It seems the age distribution is uneven in test set.

Next I made a graphical display of the location of the images belonging to both train and test set.

In [None]:
temp_train = train.anatom_site_general_challenge.value_counts().sort_values(ascending=False)
temp_test = test.anatom_site_general_challenge.value_counts().sort_values(ascending=False)

fig, ax = plt.subplots(1,2,figsize=(20,5))
sns.barplot(x=temp_train.index.values, y=temp_train.values,ax=ax[0])
ax[0].set_xlabel(" ")
labels = ax[0].get_xticklabels()
ax[0].set_xticklabels(labels, rotation=90)
ax[0].set_title("Image location in train set")

sns.barplot(x=temp_test.index.values, y=temp_test.values,ax=ax[1])
ax[1].set_xlabel(" ")
labels = ax[1].get_xticklabels()
ax[1].set_xticklabels(labels, rotation=90)
ax[1].set_title("Image location in test set")

The distribution of image locations is same in both train and test set.

Next, lets see what the diagnosis column of the train set has to tell us.

In [None]:
chart = sns.countplot(x='diagnosis', data = train)
chart.set_xticklabels(chart.get_xticklabels(), rotation=45, horizontalalignment='right')

It seems for most images diagnosis is unknown. So, we may drop this column during our model building.

Next, let's analyze the columns **target** and **benign_malignant**. Both,the columns are providing the same message. Hence, during model building I will only use target. The column **benign_malignant** will be dropped.

In [None]:
sns.countplot(x='target',data=train)

In [None]:
sns.countplot(x='benign_malignant',data=train)

From both the count plots we can see that the dataset is highly imbalanced i.e we have very minimal number of images belonging to class malignant.

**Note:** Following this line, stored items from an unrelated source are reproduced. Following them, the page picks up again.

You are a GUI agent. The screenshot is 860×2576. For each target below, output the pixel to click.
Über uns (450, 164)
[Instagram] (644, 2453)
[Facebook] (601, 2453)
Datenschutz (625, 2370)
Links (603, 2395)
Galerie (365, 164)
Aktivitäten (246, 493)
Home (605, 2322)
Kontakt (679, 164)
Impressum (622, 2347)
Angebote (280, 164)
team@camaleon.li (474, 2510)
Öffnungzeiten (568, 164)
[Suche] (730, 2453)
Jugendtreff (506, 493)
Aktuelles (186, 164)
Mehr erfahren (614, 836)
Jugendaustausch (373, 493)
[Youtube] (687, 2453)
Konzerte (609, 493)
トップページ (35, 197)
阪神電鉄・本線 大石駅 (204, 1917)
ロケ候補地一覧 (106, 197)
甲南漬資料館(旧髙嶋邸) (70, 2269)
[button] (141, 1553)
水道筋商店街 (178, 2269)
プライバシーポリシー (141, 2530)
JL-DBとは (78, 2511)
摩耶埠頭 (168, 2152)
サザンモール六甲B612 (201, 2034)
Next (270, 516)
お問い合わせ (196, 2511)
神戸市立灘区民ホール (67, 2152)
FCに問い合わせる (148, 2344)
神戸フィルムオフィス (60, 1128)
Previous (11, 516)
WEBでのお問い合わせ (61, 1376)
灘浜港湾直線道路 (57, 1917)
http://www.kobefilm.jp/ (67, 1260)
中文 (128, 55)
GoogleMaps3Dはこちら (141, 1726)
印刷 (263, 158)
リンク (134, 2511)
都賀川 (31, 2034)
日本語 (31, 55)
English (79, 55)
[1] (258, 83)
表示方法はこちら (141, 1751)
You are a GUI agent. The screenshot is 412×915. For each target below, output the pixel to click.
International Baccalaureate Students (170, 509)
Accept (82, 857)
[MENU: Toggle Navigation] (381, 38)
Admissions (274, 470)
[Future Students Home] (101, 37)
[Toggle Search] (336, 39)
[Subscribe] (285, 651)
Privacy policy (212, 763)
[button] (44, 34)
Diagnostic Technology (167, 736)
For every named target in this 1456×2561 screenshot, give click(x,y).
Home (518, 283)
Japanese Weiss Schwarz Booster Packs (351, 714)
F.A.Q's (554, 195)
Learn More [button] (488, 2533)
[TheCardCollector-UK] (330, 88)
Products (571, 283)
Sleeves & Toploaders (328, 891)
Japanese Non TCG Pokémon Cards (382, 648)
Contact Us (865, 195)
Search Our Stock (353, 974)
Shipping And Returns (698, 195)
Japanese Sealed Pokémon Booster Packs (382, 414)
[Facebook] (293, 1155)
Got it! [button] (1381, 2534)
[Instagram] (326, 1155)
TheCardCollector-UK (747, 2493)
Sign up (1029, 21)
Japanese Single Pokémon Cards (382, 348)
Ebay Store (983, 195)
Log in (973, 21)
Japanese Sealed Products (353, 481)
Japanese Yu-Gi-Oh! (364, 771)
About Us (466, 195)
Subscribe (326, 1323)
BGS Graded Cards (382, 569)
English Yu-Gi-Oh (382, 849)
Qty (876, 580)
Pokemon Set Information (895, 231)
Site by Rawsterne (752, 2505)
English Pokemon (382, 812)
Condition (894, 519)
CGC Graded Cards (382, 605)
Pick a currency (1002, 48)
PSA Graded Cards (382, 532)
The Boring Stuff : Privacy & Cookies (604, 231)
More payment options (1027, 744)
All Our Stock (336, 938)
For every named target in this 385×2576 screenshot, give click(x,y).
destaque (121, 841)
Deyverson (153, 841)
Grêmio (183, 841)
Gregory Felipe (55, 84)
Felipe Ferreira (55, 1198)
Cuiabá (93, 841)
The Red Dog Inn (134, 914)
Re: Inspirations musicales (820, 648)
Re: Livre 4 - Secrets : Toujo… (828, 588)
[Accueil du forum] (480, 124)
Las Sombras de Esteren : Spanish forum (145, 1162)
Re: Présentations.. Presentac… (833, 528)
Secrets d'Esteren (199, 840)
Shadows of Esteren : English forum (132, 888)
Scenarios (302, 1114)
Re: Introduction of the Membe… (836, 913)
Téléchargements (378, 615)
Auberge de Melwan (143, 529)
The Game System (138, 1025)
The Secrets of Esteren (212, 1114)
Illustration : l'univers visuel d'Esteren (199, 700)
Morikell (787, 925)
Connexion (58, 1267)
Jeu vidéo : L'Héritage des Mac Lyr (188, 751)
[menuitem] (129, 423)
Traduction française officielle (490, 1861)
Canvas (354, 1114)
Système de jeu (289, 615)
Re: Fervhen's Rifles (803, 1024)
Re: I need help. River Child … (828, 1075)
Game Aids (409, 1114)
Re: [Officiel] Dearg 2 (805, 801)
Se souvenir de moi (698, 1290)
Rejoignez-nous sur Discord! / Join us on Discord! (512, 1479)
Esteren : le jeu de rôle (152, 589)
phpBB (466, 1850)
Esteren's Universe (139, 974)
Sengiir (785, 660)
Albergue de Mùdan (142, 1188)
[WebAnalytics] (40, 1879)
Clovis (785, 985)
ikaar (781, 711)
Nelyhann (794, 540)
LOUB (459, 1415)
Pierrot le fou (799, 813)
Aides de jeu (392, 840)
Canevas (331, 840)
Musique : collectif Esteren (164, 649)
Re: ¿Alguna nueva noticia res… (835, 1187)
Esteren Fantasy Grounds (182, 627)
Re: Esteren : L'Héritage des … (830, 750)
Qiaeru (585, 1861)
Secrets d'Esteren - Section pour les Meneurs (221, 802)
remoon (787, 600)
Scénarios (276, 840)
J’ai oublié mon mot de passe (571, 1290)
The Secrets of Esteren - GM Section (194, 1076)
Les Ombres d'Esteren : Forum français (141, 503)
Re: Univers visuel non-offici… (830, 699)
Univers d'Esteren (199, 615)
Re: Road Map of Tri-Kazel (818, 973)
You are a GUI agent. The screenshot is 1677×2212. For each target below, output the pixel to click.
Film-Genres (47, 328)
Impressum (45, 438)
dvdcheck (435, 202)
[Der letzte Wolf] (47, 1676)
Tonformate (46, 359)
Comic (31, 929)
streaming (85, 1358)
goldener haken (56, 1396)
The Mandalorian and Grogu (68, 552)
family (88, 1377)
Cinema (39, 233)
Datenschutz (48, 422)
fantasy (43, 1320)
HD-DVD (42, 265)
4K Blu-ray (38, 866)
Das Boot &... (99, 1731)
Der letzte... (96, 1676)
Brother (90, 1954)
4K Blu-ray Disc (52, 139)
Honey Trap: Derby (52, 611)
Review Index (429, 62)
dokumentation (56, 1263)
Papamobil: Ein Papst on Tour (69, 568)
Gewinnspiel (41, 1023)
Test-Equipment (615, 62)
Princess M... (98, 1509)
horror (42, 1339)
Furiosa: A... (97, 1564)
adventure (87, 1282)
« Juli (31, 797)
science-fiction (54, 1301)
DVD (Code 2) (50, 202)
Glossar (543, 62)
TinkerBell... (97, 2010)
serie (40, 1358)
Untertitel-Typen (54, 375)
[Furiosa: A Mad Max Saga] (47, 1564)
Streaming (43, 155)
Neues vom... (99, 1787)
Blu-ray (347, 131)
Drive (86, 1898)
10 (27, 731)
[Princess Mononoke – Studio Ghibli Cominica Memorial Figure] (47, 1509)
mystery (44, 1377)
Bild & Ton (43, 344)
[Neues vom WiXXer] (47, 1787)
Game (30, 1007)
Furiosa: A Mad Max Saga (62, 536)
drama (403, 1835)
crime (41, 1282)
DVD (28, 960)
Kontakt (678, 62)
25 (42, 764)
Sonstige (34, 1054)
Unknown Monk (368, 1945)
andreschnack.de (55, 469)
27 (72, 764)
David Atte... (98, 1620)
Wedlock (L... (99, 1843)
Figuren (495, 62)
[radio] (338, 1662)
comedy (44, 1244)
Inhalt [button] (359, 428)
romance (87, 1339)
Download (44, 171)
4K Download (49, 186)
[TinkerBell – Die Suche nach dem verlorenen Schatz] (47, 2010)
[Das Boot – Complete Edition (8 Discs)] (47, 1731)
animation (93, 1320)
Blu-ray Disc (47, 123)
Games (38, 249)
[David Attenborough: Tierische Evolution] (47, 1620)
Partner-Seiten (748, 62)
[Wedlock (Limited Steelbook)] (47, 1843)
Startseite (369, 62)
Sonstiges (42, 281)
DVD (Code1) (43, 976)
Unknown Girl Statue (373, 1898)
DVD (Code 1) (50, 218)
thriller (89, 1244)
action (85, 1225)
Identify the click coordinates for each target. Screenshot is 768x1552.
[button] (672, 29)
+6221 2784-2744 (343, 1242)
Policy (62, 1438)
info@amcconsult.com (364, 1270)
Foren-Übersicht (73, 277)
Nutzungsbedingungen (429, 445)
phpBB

Since, there is comparitively less number of malignat images so we will try resampling to increase the amount of malignat images during our data preprocessing.

In [None]:
#Paths to train and test images
train_img_path = '/kaggle/input/siim-isic-melanoma-classification/jpeg/train/'
test_img_path = '/kaggle/input/siim-isic-melanoma-classification/jpeg/test/'

Next I will display some images in the train and test set. The code for this was referred from the kernel given below:-

https://www.kaggle.com/siddhartamukherjee/siim-isic-melanoma-analysis-eda-prediction

**Let's take a look at some benign tumours from the train set.**

In [None]:
fig = plt.figure(figsize=(50, 50))
for i,idx in enumerate(np.random.choice(train[train['benign_malignant']=='benign'].index,8)):
    img = cv2.imread(train_img_path+str(train.loc[idx,'image_name'])+'.jpg')
    img = cv2.cvtColor(img, cv2.COLOR_BGR2RGB)
    fig.add_subplot(2, 4, i+1)
    plt.imshow(img)
    plt.title('Patient_id: '+train.loc[idx,'patient_id']+'\n'\
              +'Site: '+str(train.loc[idx,'anatom_site_general_challenge'])+'\n'\
              +'Sex: '+str(train.loc[idx,'sex'])+'\n'\
              +'Approximate Age: '+str(train.loc[idx,'age_approx'])+'\n'\
              +'Diagnosis: '+str(train.loc[idx,'diagnosis']),fontsize=30)
    plt.axis("off")
    plt.tight_layout()

**Now let's take a look at some malignant tumours from the train set.**

In [None]:
fig = plt.figure(figsize=(50, 50))
for i,idx in enumerate(np.random.choice(train[train['benign_malignant']=='malignant'].index,8)):
    img = cv2.imread(train_img_path+str(train.loc[idx,'image_name'])+'.jpg')
    img = cv2.cvtColor(img, cv2.COLOR_BGR2RGB)
    fig.add_subplot(2, 4, i+1)
    plt.imshow(img)
    plt.title('Patient_id: '+train.loc[idx,'patient_id']+'\n'\
              +'Site: '+str(train.loc[idx,'anatom_site_general_challenge'])+'\n'\
              +'Sex: '+str(train.loc[idx,'sex'])+'\n'\
              +'Approximate Age: '+str(train.loc[idx,'age_approx'])+'\n'\
              +'Diagnosis: '+str(train.loc[idx,'diagnosis']),fontsize=30)
    plt.axis("off")
    plt.tight_layout()

**Finally,let's check what we have to predict.**

In [None]:
fig = plt.figure(figsize=(50, 50))
for i,idx in enumerate(np.random.choice(test.index,8)):
    img = cv2.imread(test_img_path+str(test.loc[idx,'image_name'])+'.jpg')
    img = cv2.cvtColor(img, cv2.COLOR_BGR2RGB)
    fig.add_subplot(2, 4, i+1)
    plt.imshow(img)
    plt.title('Patient_id: '+test.loc[idx,'patient_id']+'\n'\
              +'Site: '+str(test.loc[idx,'anatom_site_general_challenge'])+'\n'\
              +'Sex: '+str(test.loc[idx,'sex'])+'\n'\
              +'Approximate Age: '+str(test.loc[idx,'age_approx']),fontsize=30)
    plt.axis("off")
    plt.tight_layout()

# DATA PREPROCESSING

From the train set I took the columns image_name, sex, age_approx, anatom_site_general_challenge and traget and created a new dataframe df. The columns diagnosis , bening_malignant won't be of any use. Hence, I didnot consider them for model building.

In [None]:
df = train[['image_name','sex', 'age_approx','anatom_site_general_challenge','target']]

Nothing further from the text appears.